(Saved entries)
----------------------------------------
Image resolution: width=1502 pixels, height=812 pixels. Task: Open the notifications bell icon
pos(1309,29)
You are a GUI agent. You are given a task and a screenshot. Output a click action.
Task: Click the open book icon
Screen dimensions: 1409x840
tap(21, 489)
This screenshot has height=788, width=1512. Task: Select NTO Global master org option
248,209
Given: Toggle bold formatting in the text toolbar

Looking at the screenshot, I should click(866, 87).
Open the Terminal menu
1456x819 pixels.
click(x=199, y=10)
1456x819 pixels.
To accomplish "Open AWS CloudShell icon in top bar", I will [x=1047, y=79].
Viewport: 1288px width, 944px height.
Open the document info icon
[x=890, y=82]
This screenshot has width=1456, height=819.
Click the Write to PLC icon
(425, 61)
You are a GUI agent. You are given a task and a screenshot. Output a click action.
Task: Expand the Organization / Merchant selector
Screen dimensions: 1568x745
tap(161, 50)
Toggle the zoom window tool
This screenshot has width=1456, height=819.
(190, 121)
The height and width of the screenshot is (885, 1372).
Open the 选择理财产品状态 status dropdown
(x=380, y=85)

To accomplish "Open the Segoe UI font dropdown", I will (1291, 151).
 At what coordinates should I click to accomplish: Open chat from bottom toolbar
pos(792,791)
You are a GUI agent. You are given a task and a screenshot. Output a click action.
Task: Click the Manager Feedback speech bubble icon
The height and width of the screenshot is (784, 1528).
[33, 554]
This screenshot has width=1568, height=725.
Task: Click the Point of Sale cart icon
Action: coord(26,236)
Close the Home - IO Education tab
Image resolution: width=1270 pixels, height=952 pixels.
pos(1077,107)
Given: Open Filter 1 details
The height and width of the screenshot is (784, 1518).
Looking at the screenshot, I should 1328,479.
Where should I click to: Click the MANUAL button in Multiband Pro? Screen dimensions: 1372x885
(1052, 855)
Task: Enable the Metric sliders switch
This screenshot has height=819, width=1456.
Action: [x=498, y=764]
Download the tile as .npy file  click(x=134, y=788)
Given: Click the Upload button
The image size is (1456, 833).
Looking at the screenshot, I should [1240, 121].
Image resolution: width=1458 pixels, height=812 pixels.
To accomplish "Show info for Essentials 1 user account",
----------------------------------------
▶ **ACTION ITEM**: Show the data once more, exactly as it was written.

▶ **WRITTEN RESPONSE**:
Image resolution: width=1502 pixels, height=812 pixels. Task: Open the notifications bell icon
pos(1309,29)
You are a GUI agent. You are given a task and a screenshot. Output a click action.
Task: Click the open book icon
Screen dimensions: 1409x840
tap(21, 489)
This screenshot has height=788, width=1512. Task: Select NTO Global master org option
248,209
Given: Toggle bold formatting in the text toolbar

Looking at the screenshot, I should click(866, 87).
Open the Terminal menu
1456x819 pixels.
click(x=199, y=10)
1456x819 pixels.
To accomplish "Open AWS CloudShell icon in top bar", I will [x=1047, y=79].
Viewport: 1288px width, 944px height.
Open the document info icon
[x=890, y=82]
This screenshot has width=1456, height=819.
Click the Write to PLC icon
(425, 61)
You are a GUI agent. You are given a task and a screenshot. Output a click action.
Task: Expand the Organization / Merchant selector
Screen dimensions: 1568x745
tap(161, 50)
Toggle the zoom window tool
This screenshot has width=1456, height=819.
(190, 121)
The height and width of the screenshot is (885, 1372).
Open the 选择理财产品状态 status dropdown
(x=380, y=85)

To accomplish "Open the Segoe UI font dropdown", I will (1291, 151).
 At what coordinates should I click to accomplish: Open chat from bottom toolbar
pos(792,791)
You are a GUI agent. You are given a task and a screenshot. Output a click action.
Task: Click the Manager Feedback speech bubble icon
The height and width of the screenshot is (784, 1528).
[33, 554]
This screenshot has width=1568, height=725.
Task: Click the Point of Sale cart icon
Action: coord(26,236)
Close the Home - IO Education tab
Image resolution: width=1270 pixels, height=952 pixels.
pos(1077,107)
Given: Open Filter 1 details
The height and width of the screenshot is (784, 1518).
Looking at the screenshot, I should 1328,479.
Where should I click to: Click the MANUAL button in Multiband Pro? Screen dimensions: 1372x885
(1052, 855)
Task: Enable the Metric sliders switch
This screenshot has height=819, width=1456.
Action: [x=498, y=764]
Download the tile as .npy file  click(x=134, y=788)
Given: Click the Upload button
The image size is (1456, 833).
Looking at the screenshot, I should [1240, 121].
Image resolution: width=1458 pixels, height=812 pixels.
To accomplish "Show info for Essentials 1 user account",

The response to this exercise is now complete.